Exercise details. Can you give the material again, swapping "At what coordinates should I click to accomplish" for "Which point should I select to accomplish" everywhere and leaving everything else the same?
────────────────
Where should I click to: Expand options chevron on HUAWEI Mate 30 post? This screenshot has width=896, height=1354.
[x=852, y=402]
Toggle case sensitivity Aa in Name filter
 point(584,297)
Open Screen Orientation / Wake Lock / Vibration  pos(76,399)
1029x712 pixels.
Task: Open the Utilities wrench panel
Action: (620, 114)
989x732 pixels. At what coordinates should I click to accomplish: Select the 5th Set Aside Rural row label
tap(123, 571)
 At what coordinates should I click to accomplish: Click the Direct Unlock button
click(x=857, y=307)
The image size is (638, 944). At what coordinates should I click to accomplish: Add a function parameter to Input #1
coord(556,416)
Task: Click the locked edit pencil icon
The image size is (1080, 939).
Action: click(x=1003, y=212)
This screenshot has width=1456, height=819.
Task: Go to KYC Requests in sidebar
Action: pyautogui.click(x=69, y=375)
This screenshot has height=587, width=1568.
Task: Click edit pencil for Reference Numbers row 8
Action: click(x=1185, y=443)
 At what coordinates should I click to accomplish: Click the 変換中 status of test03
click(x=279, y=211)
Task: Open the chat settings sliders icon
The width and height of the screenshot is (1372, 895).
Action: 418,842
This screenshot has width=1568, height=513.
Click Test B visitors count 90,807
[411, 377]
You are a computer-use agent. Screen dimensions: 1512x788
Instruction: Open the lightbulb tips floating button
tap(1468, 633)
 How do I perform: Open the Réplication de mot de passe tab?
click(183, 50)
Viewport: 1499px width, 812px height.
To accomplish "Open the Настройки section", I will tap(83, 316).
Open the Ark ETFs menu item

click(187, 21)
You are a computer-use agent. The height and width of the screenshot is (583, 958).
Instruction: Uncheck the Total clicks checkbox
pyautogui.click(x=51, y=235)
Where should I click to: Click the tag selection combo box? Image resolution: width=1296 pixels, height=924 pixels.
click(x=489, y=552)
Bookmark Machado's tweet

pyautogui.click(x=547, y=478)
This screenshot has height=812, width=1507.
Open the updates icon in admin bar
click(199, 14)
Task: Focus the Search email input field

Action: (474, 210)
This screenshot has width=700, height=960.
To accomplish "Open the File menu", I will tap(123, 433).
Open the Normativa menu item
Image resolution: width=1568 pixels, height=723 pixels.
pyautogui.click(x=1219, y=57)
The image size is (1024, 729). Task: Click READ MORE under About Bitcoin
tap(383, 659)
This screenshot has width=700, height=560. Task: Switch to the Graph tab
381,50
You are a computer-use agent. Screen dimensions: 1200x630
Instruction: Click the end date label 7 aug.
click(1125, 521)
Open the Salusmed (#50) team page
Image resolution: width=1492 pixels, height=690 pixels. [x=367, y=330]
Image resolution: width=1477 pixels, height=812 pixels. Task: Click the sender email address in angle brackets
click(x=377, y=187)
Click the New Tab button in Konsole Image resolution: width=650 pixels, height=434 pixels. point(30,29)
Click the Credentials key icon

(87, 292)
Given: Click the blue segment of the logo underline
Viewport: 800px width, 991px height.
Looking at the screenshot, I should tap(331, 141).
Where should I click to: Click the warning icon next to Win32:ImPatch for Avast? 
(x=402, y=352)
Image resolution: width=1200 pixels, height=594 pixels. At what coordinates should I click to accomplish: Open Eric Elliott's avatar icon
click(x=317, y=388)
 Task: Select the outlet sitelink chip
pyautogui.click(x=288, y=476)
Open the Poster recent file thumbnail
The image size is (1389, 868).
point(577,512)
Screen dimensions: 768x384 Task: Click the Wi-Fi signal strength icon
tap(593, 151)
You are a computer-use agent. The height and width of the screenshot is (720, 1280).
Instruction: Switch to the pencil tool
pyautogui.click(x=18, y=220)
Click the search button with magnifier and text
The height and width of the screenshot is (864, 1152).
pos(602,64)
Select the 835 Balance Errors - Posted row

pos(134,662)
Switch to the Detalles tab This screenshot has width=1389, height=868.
────────────────
Answer to the exercise.
Where should I click to: Expand options chevron on HUAWEI Mate 30 post? This screenshot has width=896, height=1354.
[x=852, y=402]
Toggle case sensitivity Aa in Name filter
 point(584,297)
Open Screen Orientation / Wake Lock / Vibration  pos(76,399)
1029x712 pixels.
Task: Open the Utilities wrench panel
Action: (620, 114)
989x732 pixels. Which point should I select to accomplish: Select the 5th Set Aside Rural row label
tap(123, 571)
 Which point should I select to accomplish: Click the Direct Unlock button
click(x=857, y=307)
The image size is (638, 944). Which point should I select to accomplish: Add a function parameter to Input #1
coord(556,416)
Task: Click the locked edit pencil icon
The image size is (1080, 939).
Action: click(x=1003, y=212)
This screenshot has width=1456, height=819.
Task: Go to KYC Requests in sidebar
Action: pyautogui.click(x=69, y=375)
This screenshot has height=587, width=1568.
Task: Click edit pencil for Reference Numbers row 8
Action: click(x=1185, y=443)
 Which point should I select to accomplish: Click the 変換中 status of test03
click(x=279, y=211)
Task: Open the chat settings sliders icon
The width and height of the screenshot is (1372, 895).
Action: 418,842
This screenshot has width=1568, height=513.
Click Test B visitors count 90,807
[411, 377]
You are a computer-use agent. Screen dimensions: 1512x788
Instruction: Open the lightbulb tips floating button
tap(1468, 633)
 How do I perform: Open the Réplication de mot de passe tab?
click(183, 50)
Viewport: 1499px width, 812px height.
To accomplish "Open the Настройки section", I will tap(83, 316).
Open the Ark ETFs menu item

click(187, 21)
You are a computer-use agent. The height and width of the screenshot is (583, 958).
Instruction: Uncheck the Total clicks checkbox
pyautogui.click(x=51, y=235)
Where should I click to: Click the tag selection combo box? Image resolution: width=1296 pixels, height=924 pixels.
click(x=489, y=552)
Bookmark Machado's tweet

pyautogui.click(x=547, y=478)
This screenshot has height=812, width=1507.
Open the updates icon in admin bar
click(199, 14)
Task: Focus the Search email input field

Action: (474, 210)
This screenshot has width=700, height=960.
To accomplish "Open the File menu", I will tap(123, 433).
Open the Normativa menu item
Image resolution: width=1568 pixels, height=723 pixels.
pyautogui.click(x=1219, y=57)
The image size is (1024, 729). Task: Click READ MORE under About Bitcoin
tap(383, 659)
This screenshot has width=700, height=560. Task: Switch to the Graph tab
381,50
You are a computer-use agent. Screen dimensions: 1200x630
Instruction: Click the end date label 7 aug.
click(1125, 521)
Open the Salusmed (#50) team page
Image resolution: width=1492 pixels, height=690 pixels. [x=367, y=330]
Image resolution: width=1477 pixels, height=812 pixels. Task: Click the sender email address in angle brackets
click(x=377, y=187)
Click the New Tab button in Konsole Image resolution: width=650 pixels, height=434 pixels. point(30,29)
Click the Credentials key icon

(87, 292)
Given: Click the blue segment of the logo underline
Viewport: 800px width, 991px height.
Looking at the screenshot, I should tap(331, 141).
Where should I click to: Click the warning icon next to Win32:ImPatch for Avast? 
(x=402, y=352)
Image resolution: width=1200 pixels, height=594 pixels. Which point should I select to accomplish: Open Eric Elliott's avatar icon
click(x=317, y=388)
 Task: Select the outlet sitelink chip
pyautogui.click(x=288, y=476)
Open the Poster recent file thumbnail
The image size is (1389, 868).
point(577,512)
Screen dimensions: 768x384 Task: Click the Wi-Fi signal strength icon
tap(593, 151)
You are a computer-use agent. The height and width of the screenshot is (720, 1280).
Instruction: Switch to the pencil tool
pyautogui.click(x=18, y=220)
Click the search button with magnifier and text
The height and width of the screenshot is (864, 1152).
pos(602,64)
Select the 835 Balance Errors - Posted row

pos(134,662)
Switch to the Detalles tab This screenshot has width=1389, height=868.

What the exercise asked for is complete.